Boats providing ferry service to and from Aunuʻu may be hired at the boat dock at Auʻasi on Tutuila. The American Samoa Department of Port Administration maintains facilities at Auʻasi and Aunuʻu but does not track vessel arrival or departure data in either location (C. King 2010b). Aunuʻu is popular for hiking and school tours. The coral reef surrounding Aunuʻu is considered low use for recreational snorkeling (Spurgeon et al. 2004).

==Wildlife==

Aunu'u Island is home to a large diversity of wildlife, including birds, mammals, reptiles, and amphibians. It is recognized as the premier location in American Samoa for observing the brown booby. The brown booby, though uncommon, nests between Agaoleatu Point and Ma’ama’a Cove. The white-tailed tropicbird is abundant, as are the crimson-crowned fruit dove and the wattled honeyeater. Other notable species include the Polynesian starling and the Pacific pigeon. Wetland birds include the very common banded rail and the less frequent purple swamphen. The Australian gray duck is observed at Pala Lake and Faimulivai Marsh Lake. At Pala Mud Lake, the golden plover, ruddy turnstone, and bar-tailed godwit are present, though the latter two are relatively rare.

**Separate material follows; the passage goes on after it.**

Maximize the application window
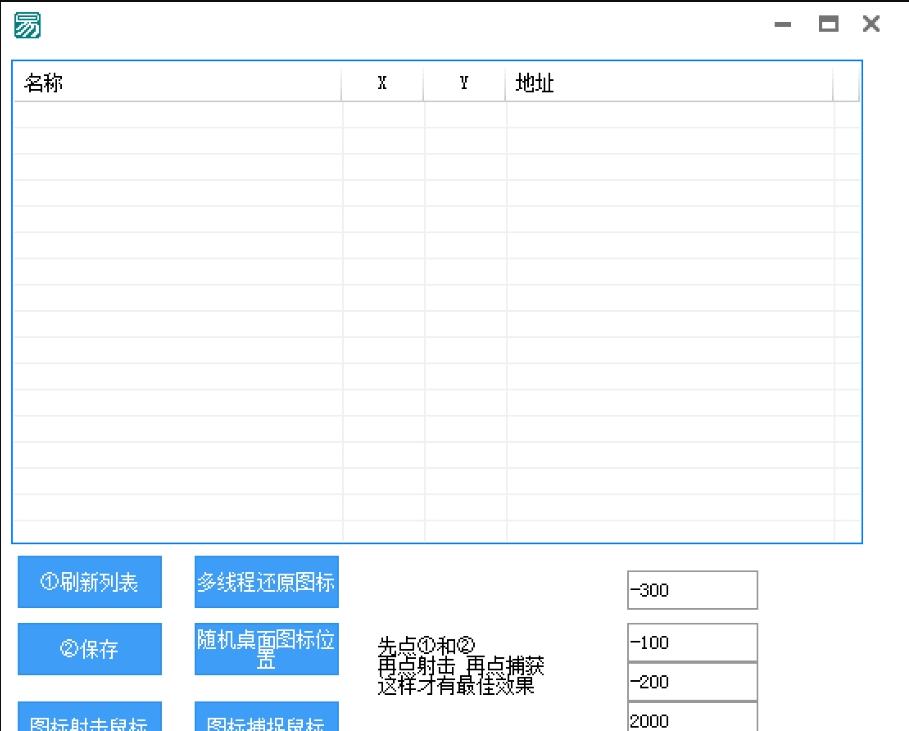The image size is (909, 731). coord(827,24)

Seabirds are well-represented, with gray-backed terns on the northeast cliffs, blue-gray noddies near Pofala Hill and Fogatia Hill, and brown noddies from Agaoleata Point to Fogatia Hill. White terns nest on rock cliffs along the coast. The reef heron is found on the island's reefs. Occasional sightings include the long-tailed cuckoo and eastern barn owl near Aunu'u Village. The collared kingfisher is another resident species.

The flying fox roosts in large colonies on Fogatia Hill and forages island-wide. The sheath-tailed bat utilizes caves for shelter. Introduced mammals include the roof rat and Polynesian rat, with historical reports of wild boar. Reptiles are abundant, with the azure-tailed skink, black skink, and moth skink being especially common. Amphibians include the marine toad, which is concentrated near Taufusitete Marsh. The black turtle is a rare visitor, occasionally laying eggs on the sandy beaches around Agaoleatu Point.

Aunuʻu has a population of around fifty gray ducks (anas superciliosa), locally known as toloa. Pairs of these birds have also been sighted in Futiga, Nuʻuuli, Alao, and Leone, however, they may not be based in those villages; they may belong to the population that lives on Aunuʻu.

==Notable people==
- Faalupega o Aunuu Afio Lupega (Lemafa ma Lutali), Susu le Ma’opu (Saole), Susu le Saʻo (Sagale), Susu le Tama-a-aiga (Fonoti), Mamalu maia oulua fofoga o le Saʻole (Taufi ma Fuiava), ma upu ia Saole ma Saleaumua faapea le lauti na laulelei.
- Aifili Paulo Lauvao (December 24, 1919 – August 1, 2002), was twice governor of American Samoa (1985–1989, 1993–1997). The founder of the U.S. territory's Democratic Party, he had a long career in the legislature and the judiciary in American Samoa. Governor Lutali was a preservationist who wanted to preserve large areas of the territory's nature. Lutali also worked to preserve American Samoa's ancient sites and historical buildings. He revitalized the Historic Preservation Office.
- Tiaina Baul "Junior" Seau Jr. (/ˈseɪ.aʊ/; SAY-ow; January 19, 1969 – May 2, 2012) was an American professional football player who was a linebacker in the National Football League (NFL). Known for his passionate play, he was a nine-time All-Pro, 12-time Pro Bowl selection, and named to the NFL 1990s All-Decade Team. He was elected posthumously to the Pro Football Hall of Fame in 2015.